Be reasonable, Grandma Ruby would say.

Maybe Cissy’s right. Bess has lost her solid New England sense. But she’s knocked up, almost divorced, and living in San Francisco, so good luck getting it back.

As she remains befuddled by the sheer amount of stuff, Bess’s stomach roars. With the morning’s aborted failed coffee-and-muffin mission, Bess’s entire sustenance that day has consisted of two handfuls of almonds found in the kitchen. And they were stale, softer than nuts should be. She refuses to eat Cissy’s peaches and Brie.

The doorbell rings. The sound is so unexpected, Bess wonders if it’s merely the internal clang of her own exhaustion. Lord knows Cissy doesn’t have visitors these days. Gone are the bridge games and tennis matches and drinks on the veranda. After all, it’s hard to play tennis without a court, difficult to lounge on a smattering of bricks.

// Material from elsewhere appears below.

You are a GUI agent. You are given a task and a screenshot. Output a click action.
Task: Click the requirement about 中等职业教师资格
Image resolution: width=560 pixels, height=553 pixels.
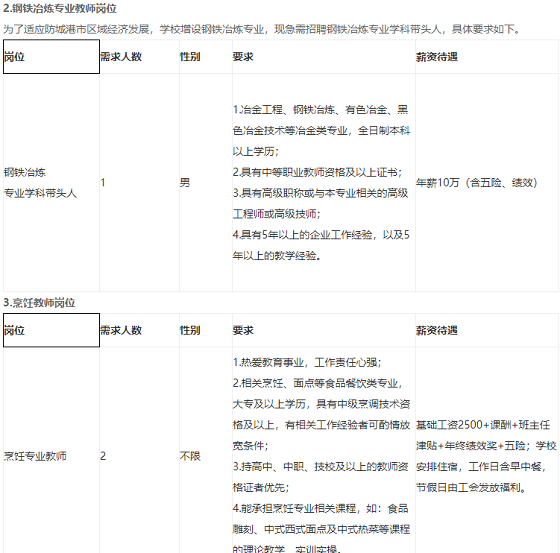(x=317, y=172)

The bell rings again. Bess goes to answer it.

“Oh!” she exclaims, both tickled and peeved when she wrenches open the sand-and-salt-stripped door. “Evan! Hi!”

He smiles in return, a tray of coffee balanced in his left hand, a white bag clutched in his right. Suddenly she remembers that Evan Mayhew is a lefty. It’s why he made a choice first baseman back in the day, according to Cis anyway. Bess just thought he looked hot in those pants.